[[ PROVIDED RECORDS, beginning ]]

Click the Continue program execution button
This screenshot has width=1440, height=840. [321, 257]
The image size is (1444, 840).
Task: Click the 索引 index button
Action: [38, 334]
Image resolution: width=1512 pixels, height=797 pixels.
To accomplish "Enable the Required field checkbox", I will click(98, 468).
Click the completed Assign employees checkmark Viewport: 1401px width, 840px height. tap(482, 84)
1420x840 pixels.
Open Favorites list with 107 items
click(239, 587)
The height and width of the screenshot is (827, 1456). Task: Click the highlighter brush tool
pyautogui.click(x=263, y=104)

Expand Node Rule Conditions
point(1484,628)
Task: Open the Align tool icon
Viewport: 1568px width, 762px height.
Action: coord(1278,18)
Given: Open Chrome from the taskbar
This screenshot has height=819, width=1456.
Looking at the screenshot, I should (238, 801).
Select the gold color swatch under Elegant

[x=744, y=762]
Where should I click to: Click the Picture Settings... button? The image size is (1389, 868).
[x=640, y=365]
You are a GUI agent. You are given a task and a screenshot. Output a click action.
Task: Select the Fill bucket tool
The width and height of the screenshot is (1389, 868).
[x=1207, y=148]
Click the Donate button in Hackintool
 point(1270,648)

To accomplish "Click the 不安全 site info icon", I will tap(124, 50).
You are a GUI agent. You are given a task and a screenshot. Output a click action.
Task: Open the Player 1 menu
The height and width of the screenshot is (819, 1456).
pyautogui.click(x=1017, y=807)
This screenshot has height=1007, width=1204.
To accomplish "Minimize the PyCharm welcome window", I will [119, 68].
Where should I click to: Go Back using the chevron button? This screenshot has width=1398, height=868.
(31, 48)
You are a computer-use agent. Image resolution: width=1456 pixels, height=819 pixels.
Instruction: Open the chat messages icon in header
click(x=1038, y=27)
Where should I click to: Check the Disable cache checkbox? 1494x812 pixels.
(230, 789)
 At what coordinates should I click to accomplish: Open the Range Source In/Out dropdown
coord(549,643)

[[ PROVIDED RECORDS, end ]]

Once you have read the data, copy all of it out exactly.

Click the Continue program execution button
This screenshot has width=1440, height=840. [321, 257]
The image size is (1444, 840).
Task: Click the 索引 index button
Action: [38, 334]
Image resolution: width=1512 pixels, height=797 pixels.
To accomplish "Enable the Required field checkbox", I will click(98, 468).
Click the completed Assign employees checkmark Viewport: 1401px width, 840px height. tap(482, 84)
1420x840 pixels.
Open Favorites list with 107 items
click(239, 587)
The height and width of the screenshot is (827, 1456). Task: Click the highlighter brush tool
pyautogui.click(x=263, y=104)

Expand Node Rule Conditions
point(1484,628)
Task: Open the Align tool icon
Viewport: 1568px width, 762px height.
Action: coord(1278,18)
Given: Open Chrome from the taskbar
This screenshot has height=819, width=1456.
Looking at the screenshot, I should (238, 801).
Select the gold color swatch under Elegant

[x=744, y=762]
Where should I click to: Click the Picture Settings... button? The image size is (1389, 868).
[x=640, y=365]
You are a GUI agent. You are given a task and a screenshot. Output a click action.
Task: Select the Fill bucket tool
The width and height of the screenshot is (1389, 868).
[x=1207, y=148]
Click the Donate button in Hackintool
 point(1270,648)

To accomplish "Click the 不安全 site info icon", I will tap(124, 50).
You are a GUI agent. You are given a task and a screenshot. Output a click action.
Task: Open the Player 1 menu
The height and width of the screenshot is (819, 1456).
pyautogui.click(x=1017, y=807)
This screenshot has height=1007, width=1204.
To accomplish "Minimize the PyCharm welcome window", I will [119, 68].
Where should I click to: Go Back using the chevron button? This screenshot has width=1398, height=868.
(31, 48)
You are a computer-use agent. Image resolution: width=1456 pixels, height=819 pixels.
Instruction: Open the chat messages icon in header
click(x=1038, y=27)
Where should I click to: Check the Disable cache checkbox? 1494x812 pixels.
(230, 789)
 At what coordinates should I click to accomplish: Open the Range Source In/Out dropdown
coord(549,643)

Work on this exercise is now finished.